03:26:57 (03:26 AM) Supplies are gathered from cart by Phlebotomist.
03:27:22 (03:27 AM) Phlebotomist leaves unit.
C. During an interview with Staff (S)3, Chief Nursing Officer on 09/18/2023 at 2:30 PM, reviewed the video. S3 confirmed that the Phlebotomist did not wash or sanitize her hands before or after putting gloves on during blood draw.
Tag No.: A0802
Based on record review and interview the facility did not ensure that discharge was appropriate based on ongoing care needs for 1 (P [patient]17) of 10 (P11-P20) patients reviewed for appropriate discharge planning. This deficient practice could lead to patients being discharged from the hospital too soon and can lead to frequent re-admissions.
The findings are:
A. Record review of P17's restraint/seclusion order dated 08/18/2023 8:40 AM stated under, "Reason for Intervention. . ." the boxes for "Imminent Danger to Self and Imminent Danger to Others" were checked and it was written, "pt [patient] was physically aggressive towards staff throwing trash can and chairs across the room. He was also hurting himself by punching walls and windows on the unit."
B. Record review of P17's discharge note dated 08/18/2023 at 10:11 AM on page 2 under "Recommendation based on Mental Status Exam" it was written "Stable to discharge." There is no documentation of patient's restraint from the morning of 08/18/2023 in this discharge note.
C. Record review of P17's nurse's notes dated 08/18/2023 the narrative under "Psychiatric" stated, "pt is physically and verbally aggressive towards staff and peers. He is defiant and difficult to redirect. Threatens staff and other patients. Denies thoughts of suicide and hallucinations.

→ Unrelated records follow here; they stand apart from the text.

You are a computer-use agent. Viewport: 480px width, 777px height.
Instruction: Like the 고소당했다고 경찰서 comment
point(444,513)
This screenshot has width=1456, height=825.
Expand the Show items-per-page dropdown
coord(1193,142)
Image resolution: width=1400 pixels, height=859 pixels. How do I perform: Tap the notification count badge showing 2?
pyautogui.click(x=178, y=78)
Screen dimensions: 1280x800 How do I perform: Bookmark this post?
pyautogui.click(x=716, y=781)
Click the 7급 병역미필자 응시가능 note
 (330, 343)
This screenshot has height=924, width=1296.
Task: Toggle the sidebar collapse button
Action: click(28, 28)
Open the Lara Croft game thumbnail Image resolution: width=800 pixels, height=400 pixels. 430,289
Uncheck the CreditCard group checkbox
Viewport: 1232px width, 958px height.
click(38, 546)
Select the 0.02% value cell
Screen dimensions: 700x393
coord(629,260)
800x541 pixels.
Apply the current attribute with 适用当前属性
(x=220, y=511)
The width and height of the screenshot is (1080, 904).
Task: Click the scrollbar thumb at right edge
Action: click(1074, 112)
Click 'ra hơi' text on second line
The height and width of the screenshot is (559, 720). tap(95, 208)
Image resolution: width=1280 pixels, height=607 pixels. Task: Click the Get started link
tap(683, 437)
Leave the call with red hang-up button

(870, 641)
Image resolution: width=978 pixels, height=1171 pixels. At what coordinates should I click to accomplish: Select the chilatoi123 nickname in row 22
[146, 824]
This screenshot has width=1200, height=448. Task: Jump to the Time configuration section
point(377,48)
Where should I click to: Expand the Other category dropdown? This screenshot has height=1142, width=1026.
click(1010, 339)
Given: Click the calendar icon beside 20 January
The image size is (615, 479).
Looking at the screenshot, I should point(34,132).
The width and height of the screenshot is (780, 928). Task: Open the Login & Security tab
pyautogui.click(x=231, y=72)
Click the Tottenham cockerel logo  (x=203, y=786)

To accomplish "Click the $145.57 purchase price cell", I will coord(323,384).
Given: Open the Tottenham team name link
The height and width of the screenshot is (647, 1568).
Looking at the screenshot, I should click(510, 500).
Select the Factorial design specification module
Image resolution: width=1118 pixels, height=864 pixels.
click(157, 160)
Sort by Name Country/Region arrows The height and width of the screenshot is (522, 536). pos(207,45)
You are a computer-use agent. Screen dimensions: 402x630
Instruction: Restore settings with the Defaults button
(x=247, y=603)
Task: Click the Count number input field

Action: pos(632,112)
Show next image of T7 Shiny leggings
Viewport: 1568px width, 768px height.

Pt was restrained from 0840 [8:40 AM] to 0841 [8:41 AM] for 30 seconds and he was secluded for 5 mins [minutes] in the seclusion room from 0841-0846 [8:41 AM-8:46 AM]. . . Pt was discharge @ [at] 1345 [1:45 PM] to [initials of state agency] worker/guardian."
D. During an interview on 08/31/2023 at 12:05 PM S16, Medical Doctor it was asked if a discharge would be delayed due to a patient requiring restraints on the day of discharge. It was explained,"yes" and often times the restraint happens because patient is at risk of hurting themselves and it would typically lead to a delay in discharge.